(134)顔のない肖像画

顔のない肖像画

顔のない肖像画

『顔のない肖像画』―それを描いたのは、戦後画壇に彗星のごとく現われ、10年間の精力的な活動の後に死した孤高の画家、荻生仙太郎だった。その絵が個展から忽然と消えた後、彼の作品のオークションが開催されるが、競売は奇妙な展開を見せてゆく…。美術品をめぐる人間心理の綾を描く表題作をはじめ、緻密な構成と巧妙な筆致で男女の微妙に揺れ動く感情を綴る短編7編を収録。

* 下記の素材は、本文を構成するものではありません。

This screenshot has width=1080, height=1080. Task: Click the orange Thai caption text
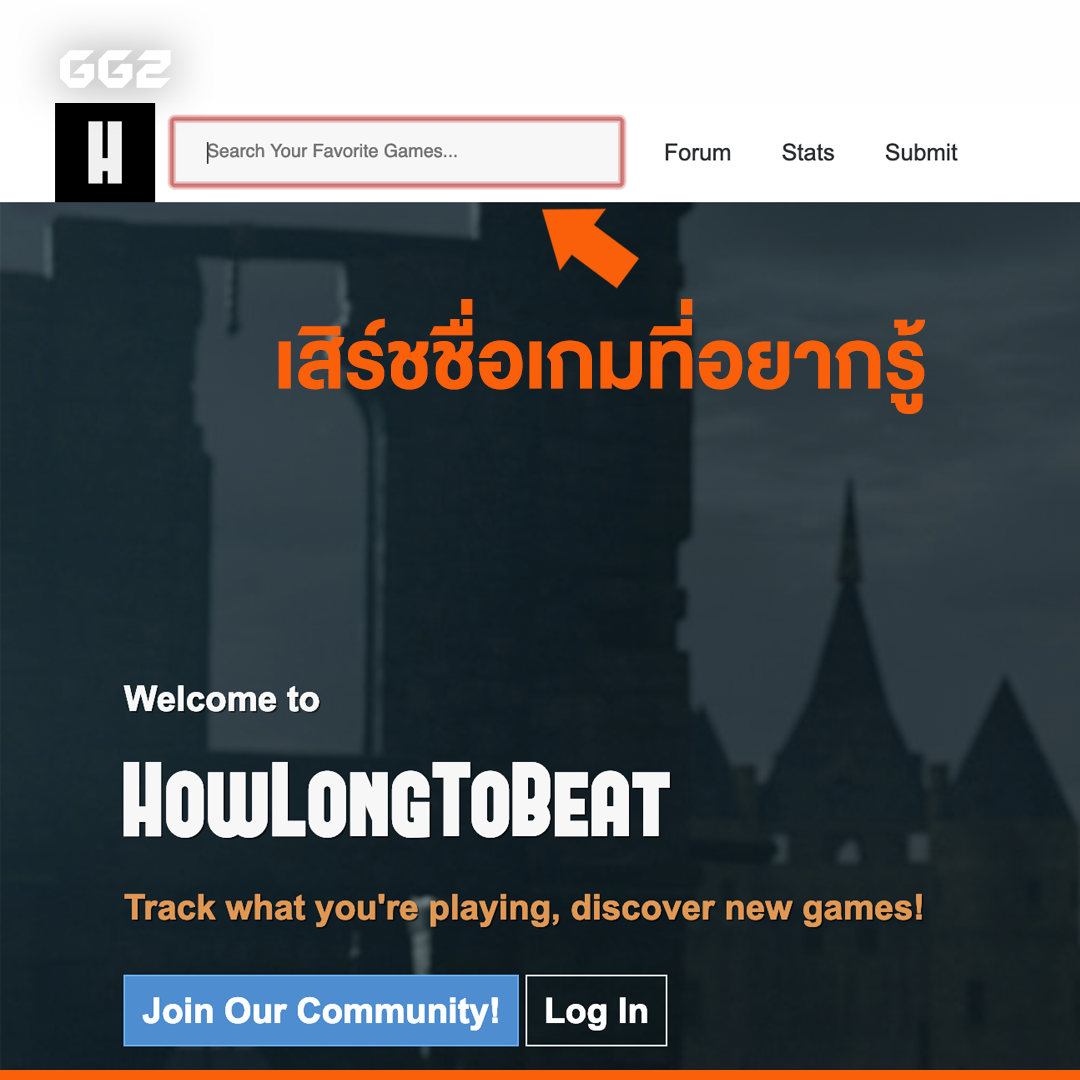600,357
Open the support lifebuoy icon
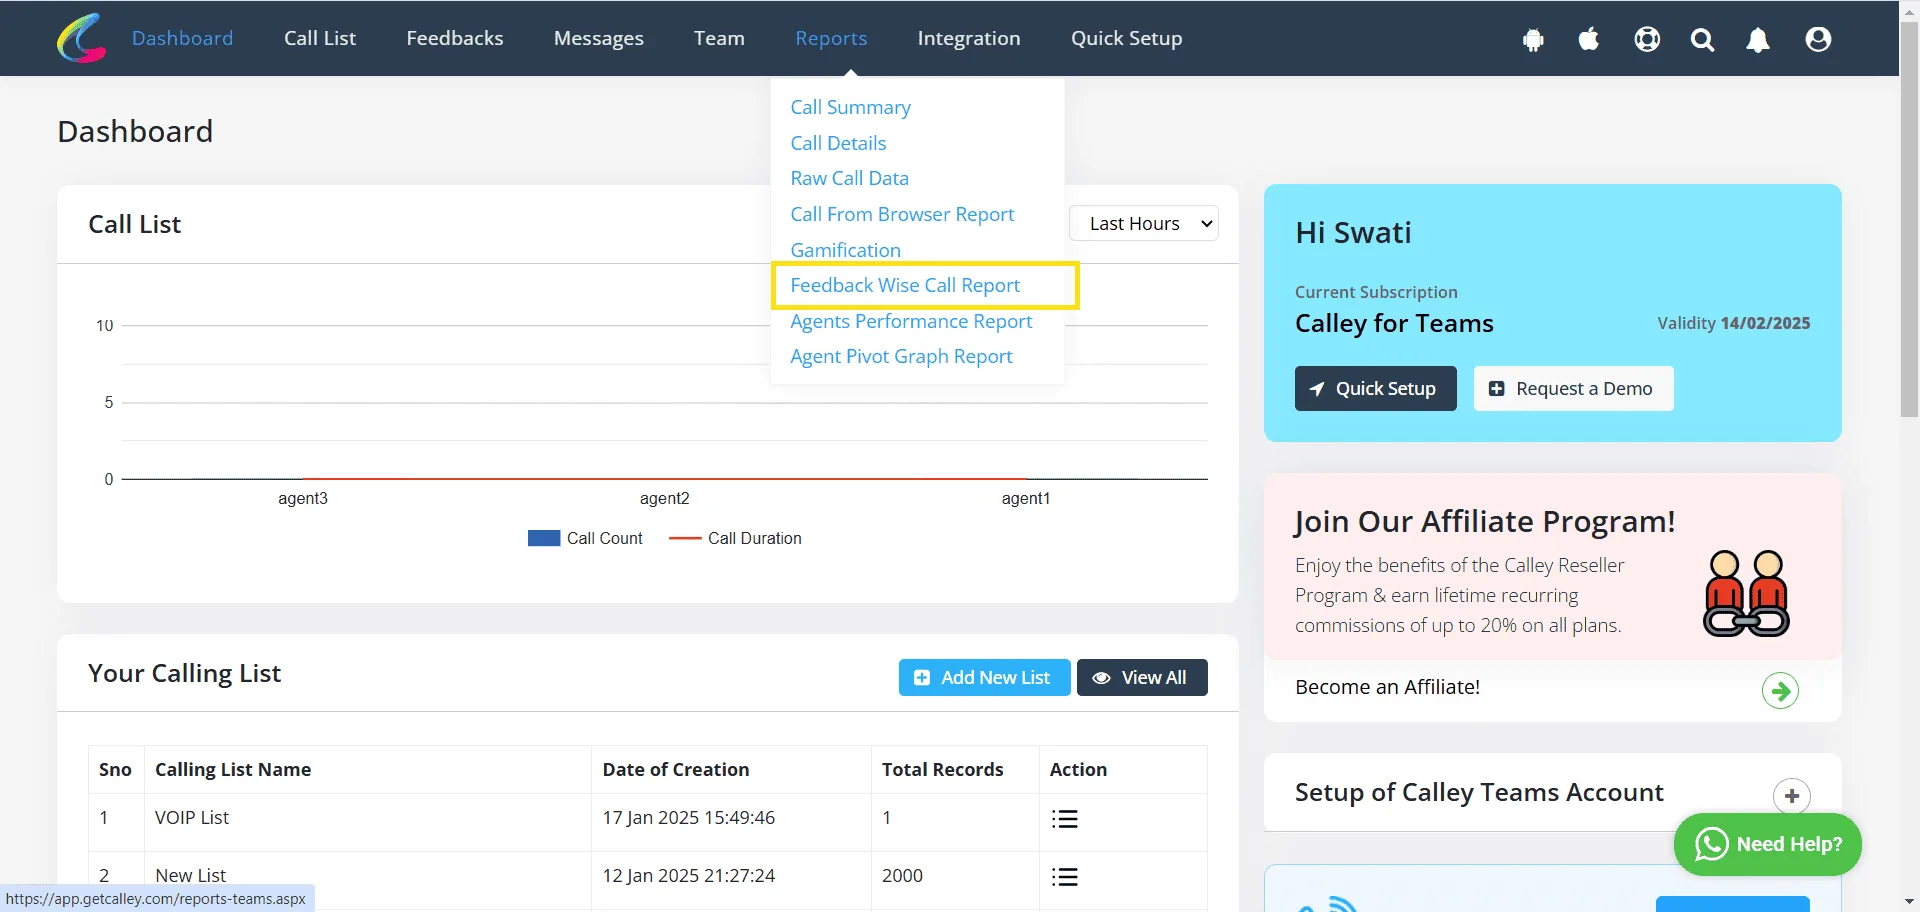The image size is (1920, 912). pyautogui.click(x=1647, y=39)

連城作品の面白いところはトリックもさることながらそのトリックを生かされる背景作りや人間関係、動機も絶妙であるところだと思う。本作ではそのバランスが丁度良い内容となっていた。まぁ若干今読むと感覚として古い感じを受けるものがあるが。「潰された目」は「百光」のプロトモデルともいえる内容か。個人的には「孤独な関係」の結末が面白かった。なんかアンジャッシュのすれ違いコントに通ずるものがあるような。とはいえ今まで読んだ中では一段落ちる気が。まぁそれは名作が多いだけということで十分レベルの高い作品。